AIM OF THE TASK –
Copy every line from the records below that holds the word "indicator".
********************
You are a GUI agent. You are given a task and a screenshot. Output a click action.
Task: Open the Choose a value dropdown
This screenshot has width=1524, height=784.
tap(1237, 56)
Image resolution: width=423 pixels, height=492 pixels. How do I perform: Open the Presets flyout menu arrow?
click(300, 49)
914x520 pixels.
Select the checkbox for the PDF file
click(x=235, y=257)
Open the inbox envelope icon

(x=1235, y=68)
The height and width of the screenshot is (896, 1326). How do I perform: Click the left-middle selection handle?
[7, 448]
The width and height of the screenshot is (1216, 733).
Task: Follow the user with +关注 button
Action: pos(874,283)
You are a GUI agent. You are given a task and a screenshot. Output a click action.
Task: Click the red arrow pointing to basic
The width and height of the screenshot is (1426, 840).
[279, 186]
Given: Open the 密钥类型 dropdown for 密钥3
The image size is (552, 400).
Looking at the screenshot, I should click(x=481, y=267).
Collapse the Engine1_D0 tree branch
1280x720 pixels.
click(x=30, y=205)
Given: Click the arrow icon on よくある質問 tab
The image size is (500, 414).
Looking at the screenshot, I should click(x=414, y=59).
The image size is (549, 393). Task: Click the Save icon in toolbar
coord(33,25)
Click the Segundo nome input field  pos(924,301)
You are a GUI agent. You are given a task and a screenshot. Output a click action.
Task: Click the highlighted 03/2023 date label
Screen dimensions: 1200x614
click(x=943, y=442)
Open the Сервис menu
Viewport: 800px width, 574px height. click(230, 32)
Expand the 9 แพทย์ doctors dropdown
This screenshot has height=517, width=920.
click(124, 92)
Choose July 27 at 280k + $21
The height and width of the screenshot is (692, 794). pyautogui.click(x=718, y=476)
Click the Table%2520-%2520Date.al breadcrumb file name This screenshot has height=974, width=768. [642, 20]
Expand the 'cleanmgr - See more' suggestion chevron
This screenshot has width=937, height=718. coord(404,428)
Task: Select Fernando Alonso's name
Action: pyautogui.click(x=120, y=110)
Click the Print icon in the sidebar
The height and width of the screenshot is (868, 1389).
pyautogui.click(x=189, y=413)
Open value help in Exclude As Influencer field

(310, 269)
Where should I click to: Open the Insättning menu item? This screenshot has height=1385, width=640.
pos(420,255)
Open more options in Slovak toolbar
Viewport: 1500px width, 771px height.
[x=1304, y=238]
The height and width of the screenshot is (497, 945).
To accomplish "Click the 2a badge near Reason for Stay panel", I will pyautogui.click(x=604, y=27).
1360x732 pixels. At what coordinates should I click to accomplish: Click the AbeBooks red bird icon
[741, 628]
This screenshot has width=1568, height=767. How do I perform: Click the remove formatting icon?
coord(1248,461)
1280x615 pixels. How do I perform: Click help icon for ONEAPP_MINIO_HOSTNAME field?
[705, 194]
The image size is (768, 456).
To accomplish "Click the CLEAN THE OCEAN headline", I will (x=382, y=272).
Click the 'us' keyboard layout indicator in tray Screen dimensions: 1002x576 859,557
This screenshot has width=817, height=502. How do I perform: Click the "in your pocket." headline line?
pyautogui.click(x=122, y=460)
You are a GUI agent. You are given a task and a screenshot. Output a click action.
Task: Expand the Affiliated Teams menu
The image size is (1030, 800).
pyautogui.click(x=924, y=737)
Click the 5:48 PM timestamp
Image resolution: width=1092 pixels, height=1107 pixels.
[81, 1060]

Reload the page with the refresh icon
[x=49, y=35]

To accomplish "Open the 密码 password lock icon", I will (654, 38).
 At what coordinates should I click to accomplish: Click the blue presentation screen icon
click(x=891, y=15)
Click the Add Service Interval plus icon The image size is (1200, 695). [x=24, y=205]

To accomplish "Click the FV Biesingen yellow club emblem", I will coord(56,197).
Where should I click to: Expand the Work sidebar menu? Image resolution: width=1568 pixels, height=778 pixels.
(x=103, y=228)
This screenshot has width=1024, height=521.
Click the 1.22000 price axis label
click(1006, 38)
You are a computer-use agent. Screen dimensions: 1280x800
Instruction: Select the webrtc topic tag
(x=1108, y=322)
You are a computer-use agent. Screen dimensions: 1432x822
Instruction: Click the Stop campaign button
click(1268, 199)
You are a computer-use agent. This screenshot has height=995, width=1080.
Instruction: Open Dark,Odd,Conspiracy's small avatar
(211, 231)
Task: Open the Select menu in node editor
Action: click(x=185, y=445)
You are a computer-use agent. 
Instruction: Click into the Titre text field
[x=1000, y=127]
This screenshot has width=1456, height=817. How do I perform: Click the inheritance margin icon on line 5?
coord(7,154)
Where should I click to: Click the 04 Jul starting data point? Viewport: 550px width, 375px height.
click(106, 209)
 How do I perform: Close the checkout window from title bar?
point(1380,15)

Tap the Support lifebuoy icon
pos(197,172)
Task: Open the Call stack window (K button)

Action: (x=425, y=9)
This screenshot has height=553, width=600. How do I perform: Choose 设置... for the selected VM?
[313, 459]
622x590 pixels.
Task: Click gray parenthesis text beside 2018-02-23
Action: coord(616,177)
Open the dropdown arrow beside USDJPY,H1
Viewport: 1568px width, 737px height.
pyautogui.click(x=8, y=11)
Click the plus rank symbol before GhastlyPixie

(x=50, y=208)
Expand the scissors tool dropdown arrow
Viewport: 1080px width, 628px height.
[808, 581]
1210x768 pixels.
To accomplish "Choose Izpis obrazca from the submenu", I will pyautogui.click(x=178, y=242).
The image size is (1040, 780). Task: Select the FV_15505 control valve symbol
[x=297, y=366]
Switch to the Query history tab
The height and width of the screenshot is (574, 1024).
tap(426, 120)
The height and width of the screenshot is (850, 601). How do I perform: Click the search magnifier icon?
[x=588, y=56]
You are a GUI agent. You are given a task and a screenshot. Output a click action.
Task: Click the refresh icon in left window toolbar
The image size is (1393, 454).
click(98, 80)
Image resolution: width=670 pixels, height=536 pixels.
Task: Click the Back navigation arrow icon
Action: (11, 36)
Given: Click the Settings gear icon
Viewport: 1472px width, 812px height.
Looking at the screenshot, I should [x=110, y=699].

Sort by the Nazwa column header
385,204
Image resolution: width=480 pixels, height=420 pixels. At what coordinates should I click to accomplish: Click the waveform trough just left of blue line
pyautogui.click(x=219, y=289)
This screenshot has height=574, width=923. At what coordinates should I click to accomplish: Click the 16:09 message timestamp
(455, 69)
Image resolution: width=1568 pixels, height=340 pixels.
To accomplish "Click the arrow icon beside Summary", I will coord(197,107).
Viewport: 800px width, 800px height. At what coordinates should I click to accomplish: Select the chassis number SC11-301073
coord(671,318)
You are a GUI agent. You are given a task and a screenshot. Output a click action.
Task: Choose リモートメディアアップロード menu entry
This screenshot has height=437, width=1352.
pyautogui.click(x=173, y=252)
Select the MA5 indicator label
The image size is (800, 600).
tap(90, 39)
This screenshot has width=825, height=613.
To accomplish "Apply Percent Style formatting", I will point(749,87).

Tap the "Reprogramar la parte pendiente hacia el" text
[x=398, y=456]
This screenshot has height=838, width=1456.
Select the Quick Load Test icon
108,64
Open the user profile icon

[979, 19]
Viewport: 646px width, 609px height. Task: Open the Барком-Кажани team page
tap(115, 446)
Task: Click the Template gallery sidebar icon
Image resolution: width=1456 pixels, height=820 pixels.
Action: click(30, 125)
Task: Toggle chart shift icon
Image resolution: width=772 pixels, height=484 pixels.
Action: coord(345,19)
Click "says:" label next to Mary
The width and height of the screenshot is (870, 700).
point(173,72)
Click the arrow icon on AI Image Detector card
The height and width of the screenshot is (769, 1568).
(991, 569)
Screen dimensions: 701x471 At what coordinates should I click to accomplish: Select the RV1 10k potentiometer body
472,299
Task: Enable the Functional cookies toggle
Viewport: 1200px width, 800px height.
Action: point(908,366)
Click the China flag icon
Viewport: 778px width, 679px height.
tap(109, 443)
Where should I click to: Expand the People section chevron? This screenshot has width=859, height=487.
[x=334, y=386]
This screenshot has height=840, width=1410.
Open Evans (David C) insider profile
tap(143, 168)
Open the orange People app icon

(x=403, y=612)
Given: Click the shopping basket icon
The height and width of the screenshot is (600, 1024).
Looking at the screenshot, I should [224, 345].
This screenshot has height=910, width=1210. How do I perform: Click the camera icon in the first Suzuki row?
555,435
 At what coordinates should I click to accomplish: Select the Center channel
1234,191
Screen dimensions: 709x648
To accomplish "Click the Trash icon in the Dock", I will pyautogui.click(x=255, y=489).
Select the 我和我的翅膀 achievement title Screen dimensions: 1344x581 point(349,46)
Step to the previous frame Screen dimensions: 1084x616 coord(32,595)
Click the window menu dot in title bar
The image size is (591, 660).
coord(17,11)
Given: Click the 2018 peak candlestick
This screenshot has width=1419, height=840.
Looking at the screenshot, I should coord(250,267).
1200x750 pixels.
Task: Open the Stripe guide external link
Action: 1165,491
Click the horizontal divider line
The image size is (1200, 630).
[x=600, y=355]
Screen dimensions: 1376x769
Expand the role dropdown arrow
********************
REPLY TO THE EXERCISE –
Click the 'us' keyboard layout indicator in tray Screen dimensions: 1002x576 859,557
Select the MA5 indicator label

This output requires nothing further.